November 20th, 2007 by Ron Karr

News Flash — Barry Bonds is indicted by a federal grand jury on perjury charges; and A-Rod resigns with the Yankees after opting out of his contract despite the Yankees swearing they will not resign him.  How do these events relate to sales? 

In Bonds’ case, he violated one of the common traits you will see in all millionaires (The Millionaire Mind); the ability to get along with people.  Besides lying to a federal grand jury, Barry’s problems go back much farther than that.  He always carried himself with a great deal of arrogance. He was consistently rude to people and seemingly did not care about his fans.  While there are exceptions out there,  most people you speak with do not have something nice to say about Mr. Bonds. 

On the other hand you have Jason Giambi, who was implicated in the same steroids scandal. Jason is free of any court action and is still performing with the support of baseball fans.  He acknowledged and apologized for his role in the scandal.   He knew he was neither above the law nor the court of public opinion.  He knew he had to address the issues with the public and get along with the public in order to move forward. 

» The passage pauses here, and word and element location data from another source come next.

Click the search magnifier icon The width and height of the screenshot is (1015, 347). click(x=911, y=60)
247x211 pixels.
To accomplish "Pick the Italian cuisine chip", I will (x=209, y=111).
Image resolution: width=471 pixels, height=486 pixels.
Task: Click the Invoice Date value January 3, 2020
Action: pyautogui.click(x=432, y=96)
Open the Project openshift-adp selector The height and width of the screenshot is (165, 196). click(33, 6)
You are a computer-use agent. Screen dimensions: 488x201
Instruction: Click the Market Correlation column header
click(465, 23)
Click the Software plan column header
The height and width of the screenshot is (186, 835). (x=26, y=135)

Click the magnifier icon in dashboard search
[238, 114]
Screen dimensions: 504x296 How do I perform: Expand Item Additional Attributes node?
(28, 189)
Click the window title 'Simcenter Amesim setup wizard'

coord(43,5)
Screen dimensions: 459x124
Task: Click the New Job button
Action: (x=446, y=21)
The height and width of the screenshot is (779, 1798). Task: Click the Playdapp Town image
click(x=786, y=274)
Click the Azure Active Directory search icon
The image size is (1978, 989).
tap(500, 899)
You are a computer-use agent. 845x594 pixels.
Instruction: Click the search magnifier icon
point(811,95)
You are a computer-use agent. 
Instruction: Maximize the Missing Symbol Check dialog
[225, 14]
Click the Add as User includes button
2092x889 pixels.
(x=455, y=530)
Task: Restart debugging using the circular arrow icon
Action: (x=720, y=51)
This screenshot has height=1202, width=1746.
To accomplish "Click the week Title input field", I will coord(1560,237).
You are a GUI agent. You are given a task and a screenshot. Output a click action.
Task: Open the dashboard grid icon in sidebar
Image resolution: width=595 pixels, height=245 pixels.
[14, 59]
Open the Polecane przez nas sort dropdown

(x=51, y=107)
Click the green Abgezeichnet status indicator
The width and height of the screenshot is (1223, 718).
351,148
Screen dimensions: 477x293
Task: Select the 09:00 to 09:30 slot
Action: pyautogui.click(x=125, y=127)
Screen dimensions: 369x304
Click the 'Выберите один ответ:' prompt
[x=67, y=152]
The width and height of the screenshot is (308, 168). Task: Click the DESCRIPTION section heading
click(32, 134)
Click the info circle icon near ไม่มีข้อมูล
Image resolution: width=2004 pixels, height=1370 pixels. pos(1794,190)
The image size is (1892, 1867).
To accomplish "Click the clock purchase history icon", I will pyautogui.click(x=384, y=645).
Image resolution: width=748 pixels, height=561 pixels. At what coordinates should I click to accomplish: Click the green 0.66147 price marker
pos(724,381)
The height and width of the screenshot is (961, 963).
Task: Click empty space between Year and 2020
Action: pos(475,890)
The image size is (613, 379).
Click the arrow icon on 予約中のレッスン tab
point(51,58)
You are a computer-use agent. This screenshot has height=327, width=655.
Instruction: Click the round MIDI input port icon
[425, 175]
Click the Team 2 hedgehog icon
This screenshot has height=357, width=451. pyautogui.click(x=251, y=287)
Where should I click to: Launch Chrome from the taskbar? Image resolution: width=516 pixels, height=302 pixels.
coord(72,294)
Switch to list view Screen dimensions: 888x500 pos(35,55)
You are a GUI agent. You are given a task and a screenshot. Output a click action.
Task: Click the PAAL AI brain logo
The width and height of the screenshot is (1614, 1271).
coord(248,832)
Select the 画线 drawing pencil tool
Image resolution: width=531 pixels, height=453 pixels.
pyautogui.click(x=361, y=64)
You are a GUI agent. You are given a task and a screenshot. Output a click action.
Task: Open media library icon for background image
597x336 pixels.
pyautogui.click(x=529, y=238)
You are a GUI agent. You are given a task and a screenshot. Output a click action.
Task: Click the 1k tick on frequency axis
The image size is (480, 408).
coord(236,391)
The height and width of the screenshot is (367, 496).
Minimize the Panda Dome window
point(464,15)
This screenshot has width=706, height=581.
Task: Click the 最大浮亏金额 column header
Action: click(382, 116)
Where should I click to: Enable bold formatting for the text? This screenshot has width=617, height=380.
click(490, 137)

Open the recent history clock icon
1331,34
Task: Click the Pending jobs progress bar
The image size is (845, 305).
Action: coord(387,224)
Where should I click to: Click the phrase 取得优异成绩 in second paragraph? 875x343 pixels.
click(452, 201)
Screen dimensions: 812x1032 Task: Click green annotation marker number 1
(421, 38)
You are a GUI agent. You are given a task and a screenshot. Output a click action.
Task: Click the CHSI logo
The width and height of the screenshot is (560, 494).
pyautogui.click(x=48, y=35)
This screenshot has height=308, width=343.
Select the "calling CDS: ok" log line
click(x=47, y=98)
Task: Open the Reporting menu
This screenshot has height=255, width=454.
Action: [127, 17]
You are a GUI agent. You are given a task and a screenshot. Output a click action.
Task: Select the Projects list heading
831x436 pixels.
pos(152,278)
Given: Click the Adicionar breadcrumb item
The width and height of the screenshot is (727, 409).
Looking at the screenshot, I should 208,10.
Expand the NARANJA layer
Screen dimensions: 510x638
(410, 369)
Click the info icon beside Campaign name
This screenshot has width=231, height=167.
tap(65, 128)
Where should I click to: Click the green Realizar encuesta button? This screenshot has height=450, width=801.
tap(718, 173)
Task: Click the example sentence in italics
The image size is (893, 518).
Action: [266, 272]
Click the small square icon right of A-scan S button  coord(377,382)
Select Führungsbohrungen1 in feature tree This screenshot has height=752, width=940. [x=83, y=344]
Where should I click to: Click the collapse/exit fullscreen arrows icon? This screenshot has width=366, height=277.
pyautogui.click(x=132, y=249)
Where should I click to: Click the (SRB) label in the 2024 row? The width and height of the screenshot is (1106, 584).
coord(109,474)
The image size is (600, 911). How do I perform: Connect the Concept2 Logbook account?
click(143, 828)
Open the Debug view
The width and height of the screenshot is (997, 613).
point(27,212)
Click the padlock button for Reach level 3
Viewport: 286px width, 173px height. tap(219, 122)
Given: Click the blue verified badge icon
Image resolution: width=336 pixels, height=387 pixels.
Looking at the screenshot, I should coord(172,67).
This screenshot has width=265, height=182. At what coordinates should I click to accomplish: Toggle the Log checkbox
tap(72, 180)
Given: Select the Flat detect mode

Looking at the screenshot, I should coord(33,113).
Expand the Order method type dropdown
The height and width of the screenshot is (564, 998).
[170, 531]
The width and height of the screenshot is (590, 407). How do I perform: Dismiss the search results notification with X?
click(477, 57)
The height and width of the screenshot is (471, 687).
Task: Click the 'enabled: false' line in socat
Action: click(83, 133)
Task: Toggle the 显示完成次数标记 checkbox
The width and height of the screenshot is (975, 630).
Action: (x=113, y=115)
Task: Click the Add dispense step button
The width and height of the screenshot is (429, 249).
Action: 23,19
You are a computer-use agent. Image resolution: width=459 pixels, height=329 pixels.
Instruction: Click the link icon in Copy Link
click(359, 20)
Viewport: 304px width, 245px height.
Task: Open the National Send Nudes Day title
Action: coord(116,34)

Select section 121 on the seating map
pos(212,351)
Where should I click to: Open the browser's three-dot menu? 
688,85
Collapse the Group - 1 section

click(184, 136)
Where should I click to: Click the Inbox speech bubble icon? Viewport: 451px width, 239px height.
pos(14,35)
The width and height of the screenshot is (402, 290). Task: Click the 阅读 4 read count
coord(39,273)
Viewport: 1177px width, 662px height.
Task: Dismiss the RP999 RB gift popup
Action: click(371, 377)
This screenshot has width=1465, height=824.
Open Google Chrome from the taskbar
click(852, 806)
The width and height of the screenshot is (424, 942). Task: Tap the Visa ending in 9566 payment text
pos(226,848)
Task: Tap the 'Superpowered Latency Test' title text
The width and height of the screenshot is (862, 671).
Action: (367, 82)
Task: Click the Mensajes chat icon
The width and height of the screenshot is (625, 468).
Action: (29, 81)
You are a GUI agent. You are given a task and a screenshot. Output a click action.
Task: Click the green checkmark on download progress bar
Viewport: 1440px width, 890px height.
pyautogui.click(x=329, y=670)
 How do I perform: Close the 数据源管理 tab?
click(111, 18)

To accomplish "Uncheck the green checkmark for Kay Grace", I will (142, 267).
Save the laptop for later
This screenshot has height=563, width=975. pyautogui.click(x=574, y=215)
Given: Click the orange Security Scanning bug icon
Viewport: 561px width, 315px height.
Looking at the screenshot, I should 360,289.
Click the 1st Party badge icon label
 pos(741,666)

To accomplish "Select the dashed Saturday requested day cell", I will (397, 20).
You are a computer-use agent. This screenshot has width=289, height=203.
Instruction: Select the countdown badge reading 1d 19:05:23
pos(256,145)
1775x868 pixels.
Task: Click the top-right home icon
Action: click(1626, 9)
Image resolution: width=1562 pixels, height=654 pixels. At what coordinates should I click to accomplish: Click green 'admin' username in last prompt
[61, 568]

All of us have to get along with our customers.  Yes, we may still succeed if we are arrogant and not listening to our customers.  But remember, when you do not get along with others, they just can’t wait for you to slip up. 

As for A-Rod (Alex Rodriguez), his situation brings out two key points.  First, whenever you hear someone say this deal can never happen, remember that everything is negotiable.  When A-Rod opted out, the Yankees said they would never sign him again.  There were other financial implications involved which we will not get into now.  So the question is, what brought the Yankees back to the negotiating table?  That’s where point two comes in….NOTHING REPLACES PERSONAL CONTACT DURING A NEGOTIATION!!!

A short time after opting out of his agreement, A-Rod and his wife decided that they really wanted to remain in New York after all.  So, A-Rod reached out to Warren Buffet, considered by many to be the savviest investor of all time, and one of the richest people in the world.

Buffet’s simple piece of advice to A-Rod was to call the Yankees directly and go meet with them in person.  Once contact was made with the Yankees through an intermediary, the Yankees agreed to meet with him on one condition…that A-Rod’s agent, Scott Boras, who is known for his ruthless negotiating style, may not be present during the meeting.  So, A-Rod gets on a plane with his wife Cynthia and goes down to Tampa to meet with the Steinbrenner brothers. In one day, they nailed out the parameters of the deal!!! The Yankees felt convinced about A-Rod’s genuine desire to play for the team,and yes, they did offer him a boat load of money.  But wait!  The final offer was the same as the original offer they were going to give him, but never had the chance.  A-Rod was lucky to get a second chance.

You want to increase your success?  Then learn to get along with people.  Remember that nothing is more valuable than a personal relationship and a face- to-face visit.  And finally, never put your needs ahead of your customers.  It will always be received as pure arrogance on your part and create a perception of not caring.